A equipa brasileira contou com doze integrantes, oito homens e
quatro mulheres. Trouxeram uma boa colocação: os dois times ficaram em nono
lugar. E Luiza capitaneou a participação nacional na corrida realizada em Los
Alcazares no dia 27 de novembro.
A participação em ultras não é exatamente uma novidade para a
menina –acho que posso chamá-la assim, pois tem metade da minha idade. Ela
começou a correr aos doze anos, incentivada pelo pai; aos 19 anos, ainda
adolescente, fez sua primeira ultramaratona.
Não parou mais. Construiu força e resistência. E sabedoria.
Para participar do Mundial, por exemplo, sabia que não bastavam os
treinos e a preparação que vinha fazendo.

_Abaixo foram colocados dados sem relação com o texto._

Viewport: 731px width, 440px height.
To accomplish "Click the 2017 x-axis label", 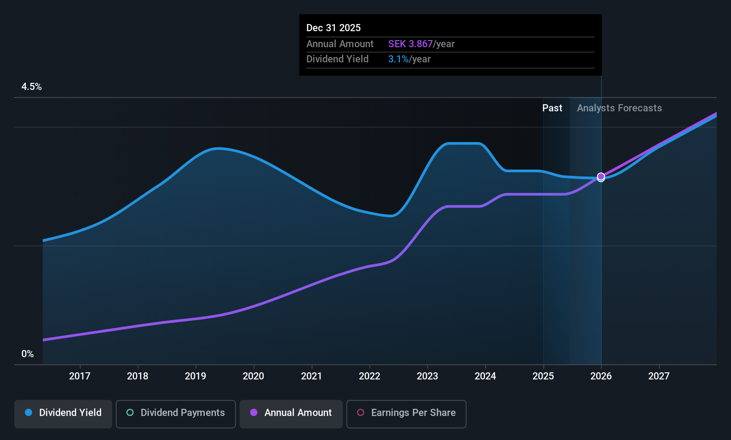I will click(x=80, y=376).
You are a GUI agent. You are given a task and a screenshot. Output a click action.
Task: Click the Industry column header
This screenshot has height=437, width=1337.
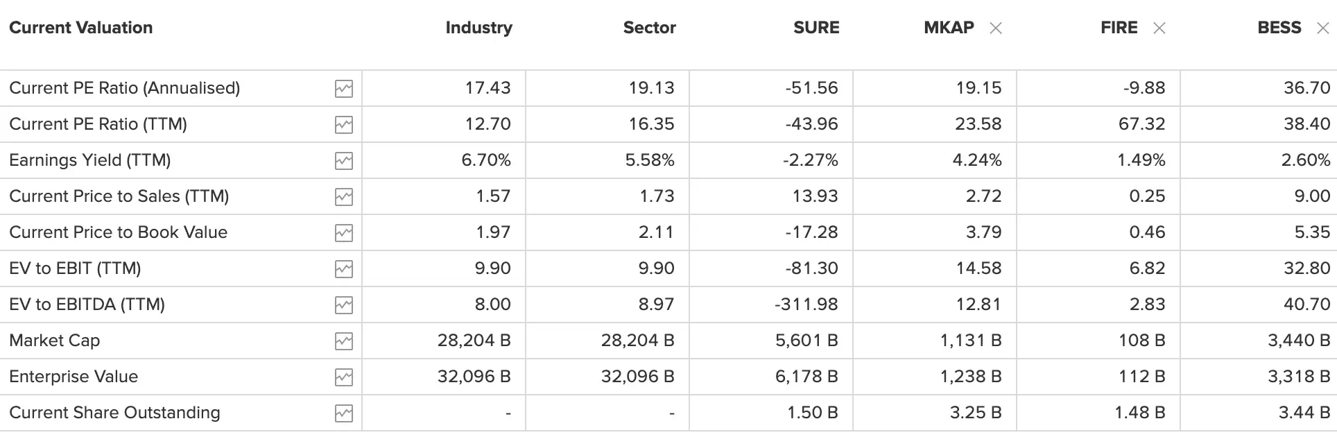click(x=478, y=28)
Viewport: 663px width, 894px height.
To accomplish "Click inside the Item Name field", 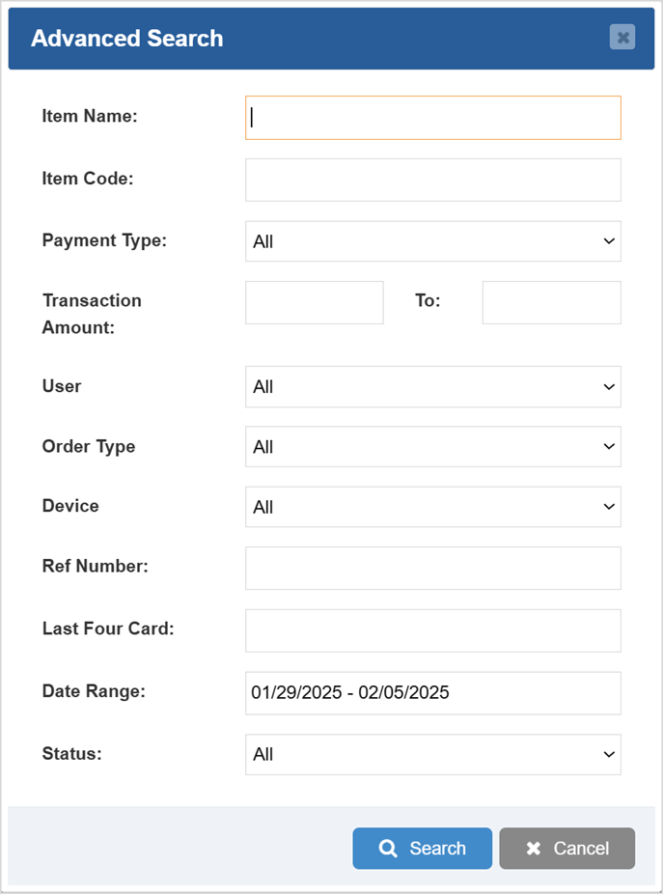I will tap(432, 117).
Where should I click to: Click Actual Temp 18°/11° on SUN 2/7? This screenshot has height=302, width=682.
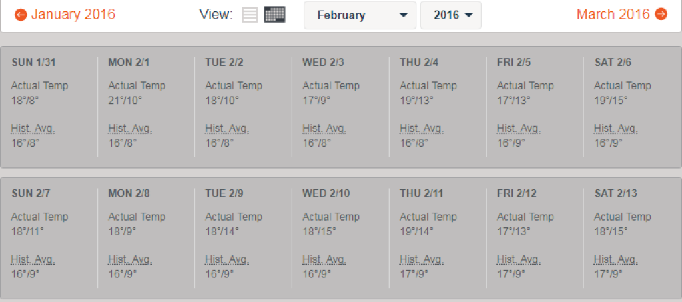pos(29,232)
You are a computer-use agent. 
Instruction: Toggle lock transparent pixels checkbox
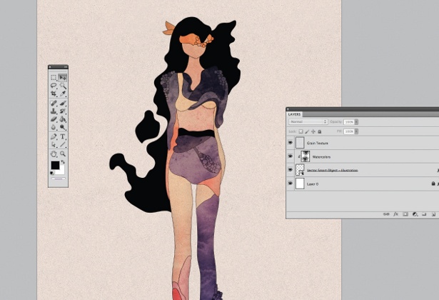click(x=301, y=131)
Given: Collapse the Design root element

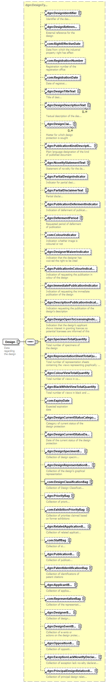Looking at the screenshot, I should pos(18,342).
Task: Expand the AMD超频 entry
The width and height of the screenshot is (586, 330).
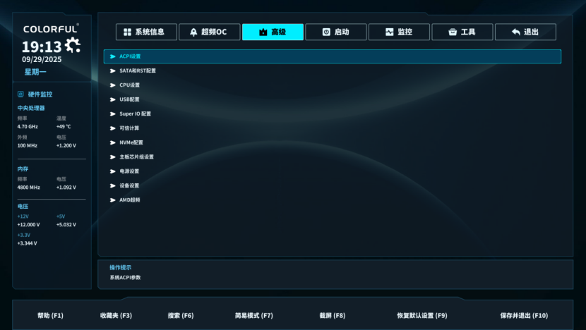Action: click(129, 200)
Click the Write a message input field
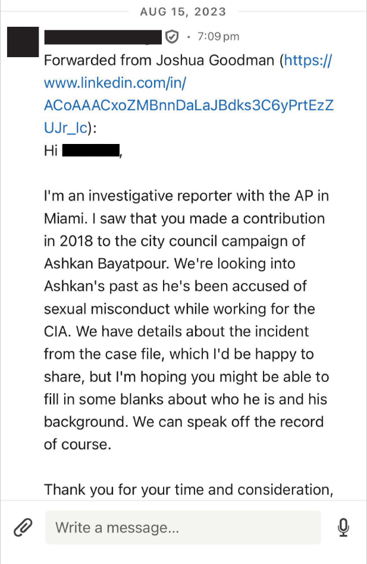 tap(183, 527)
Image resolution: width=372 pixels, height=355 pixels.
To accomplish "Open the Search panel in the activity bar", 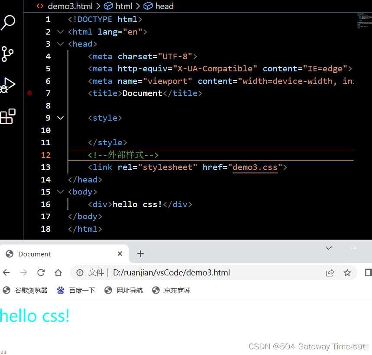I will (8, 23).
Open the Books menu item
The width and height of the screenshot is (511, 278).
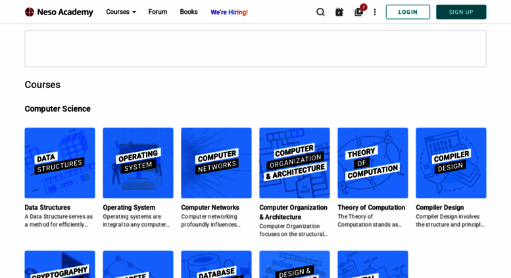189,12
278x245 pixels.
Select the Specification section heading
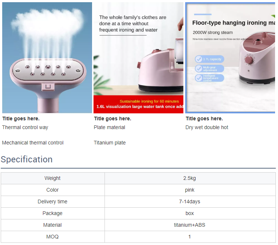(27, 159)
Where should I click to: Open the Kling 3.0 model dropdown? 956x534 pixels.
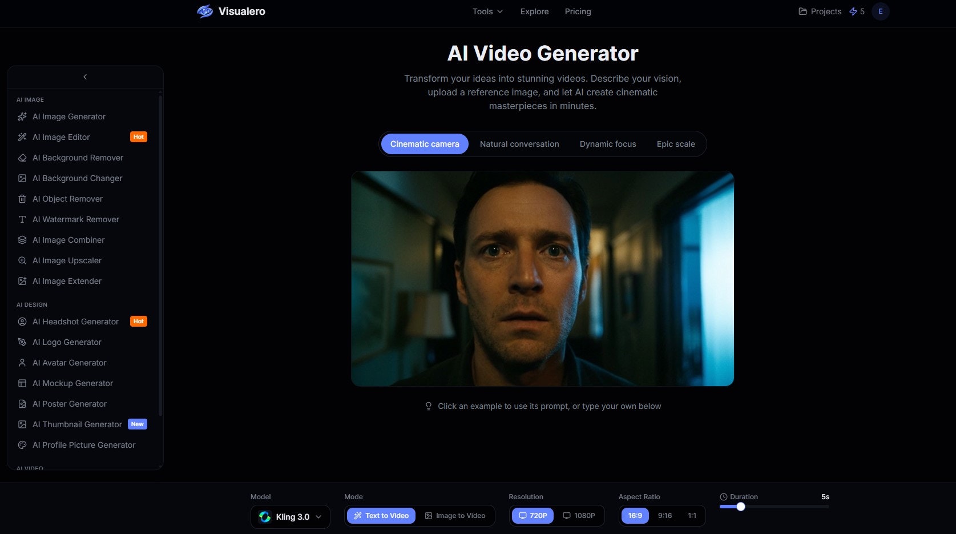[290, 516]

“Fiz um treinamento específico para o Mundial”, me conta ela em
entrevista exclusiva.
Luiza dá mais detalhes da preparação: “Fiz algumas provas de triatlo
até agosto, e uma maratona em julho. Depois de agosto, o foco foi 100% o
Mundial. Fiz uma maratona como treino em 25 de setembro (Foz do Iguaçú), que me
deixou muito satisfeita, não só pelo resultado --sexto lugar geral feminino com
3h08--, mas principalmente pela ausência de dores ou cansaço muscular antes,
durante ou após a prova. Isso indicou que estava no caminho certo e ainda tinha
dois meses para a prova principal”.
Ela ainda se aprimorou mais: “Diminui os treinos de natação e bicicleta
para duas vezes por e aumentei meus treinos de musculação para quatro a cinco
vezes por semana. Ganhei três quilos de massa muscular para a prova”, diz ela,
que é a responsável por seu próprio treinamento.

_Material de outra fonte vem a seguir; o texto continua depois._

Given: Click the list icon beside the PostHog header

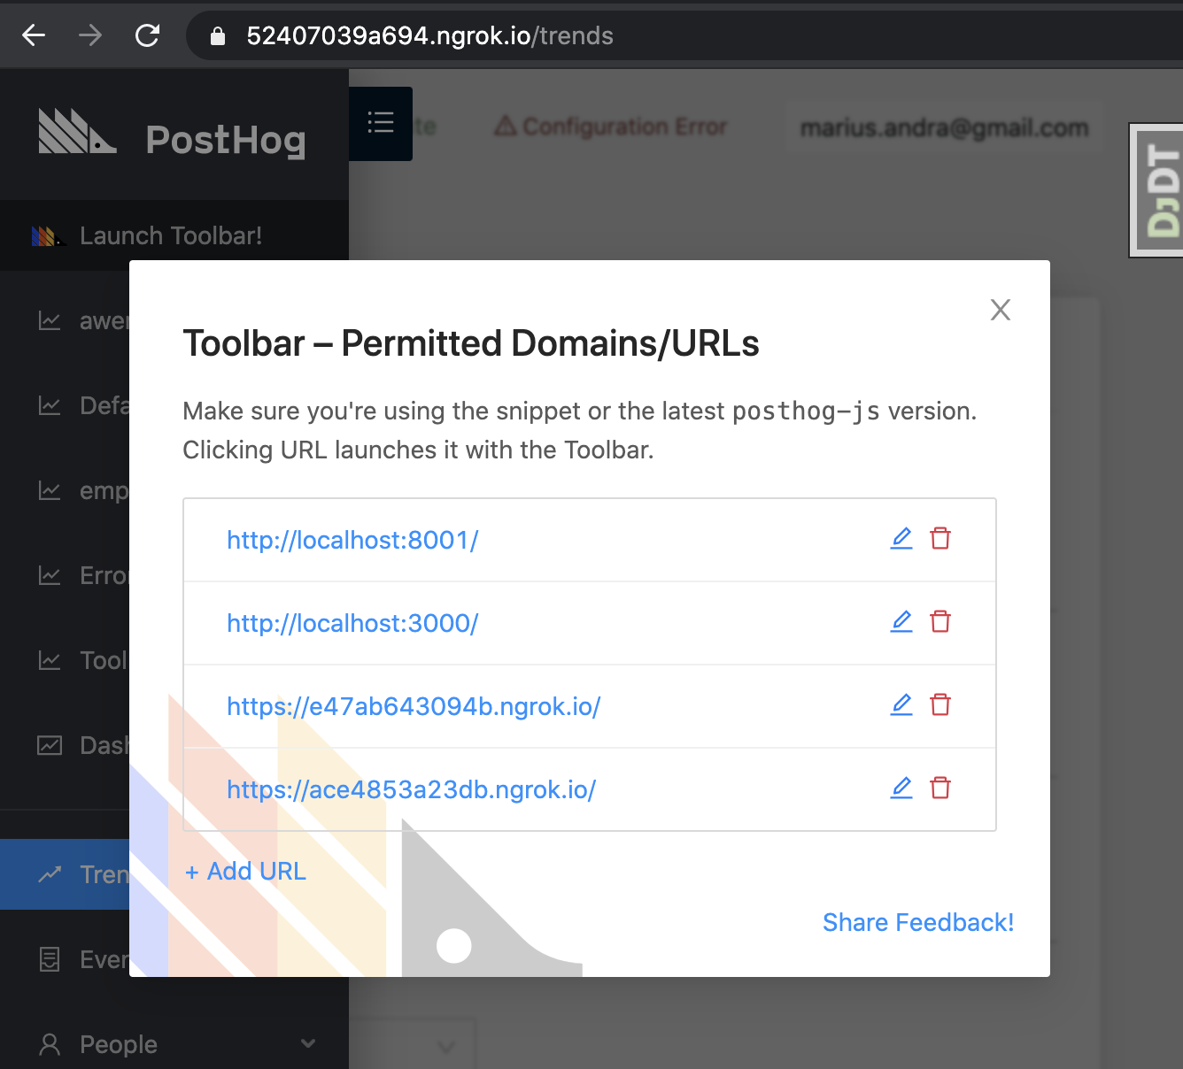Looking at the screenshot, I should [381, 124].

O problema é que, como diz a lenda, treino é treino e jogo é jogo.
Na hora da corrida, as coisas foram muito diferentes do esperado. E agora paro
de falar para que a Luiza relate com suas próprias palavras aquelas horas
dramáticas, insanas e de muita realização pessoal.

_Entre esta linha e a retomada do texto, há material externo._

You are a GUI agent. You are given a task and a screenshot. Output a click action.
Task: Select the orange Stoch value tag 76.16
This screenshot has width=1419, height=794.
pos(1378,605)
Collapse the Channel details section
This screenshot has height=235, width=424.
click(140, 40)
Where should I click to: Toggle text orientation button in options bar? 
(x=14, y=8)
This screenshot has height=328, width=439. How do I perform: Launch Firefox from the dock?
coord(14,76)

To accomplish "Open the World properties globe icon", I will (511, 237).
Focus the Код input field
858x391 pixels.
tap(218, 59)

“Larguei na prova controlando bem o ritmo (4'40"/km) e
permaneci nesse ritmo até o km 40, extremamente tranquila. Meu objetivo na
prova era terminar no máximo em 8h30, o que daria uma média de 5'/km.
“Assim que bati no km 40, me surpreendi com dores no quadríceps
(desgaste muscular). Segurei um pouco o ritmo até o km 60. Estava bem ainda.
“Quando bateu o km 60, saí do percurso para ir a um banheiro
químico, pois estava com muita dor de barriga. Foi um alívio; melhorei e
pretendia começar a acelerar de novo o ritmo, porém um quilômetro depois
vomitei.
“Para piorar as coisas, um quilômetro depois começou a chover e a
bater mais frio. Esse foi o momento mais crítico da prova. O chão permaneceu
alagado em diversos pontos até o fim da prova.
“Encontrei um brasileiro homem e o incentivei a ir comigo. Segui
em frente, em um ritmo bem devagar, parei de comer
tudo e permaneci em goles de água para recuperar o estômago.
“Dez quilômetros depois –uma volta completa no percurso--, consegui
tomar um sachê de carboidrato em gel zipvit e nada mais que isso por mais dez
quilômetros, apenas goles de agua.
“Na volta seguinte peguei meu último gel e consegui recuperar o
ritmo. Em cada volta, tive de parar uma vez para ir ao banheiro. A dor de
barriga era forte, mas fiz apenas muito xixi.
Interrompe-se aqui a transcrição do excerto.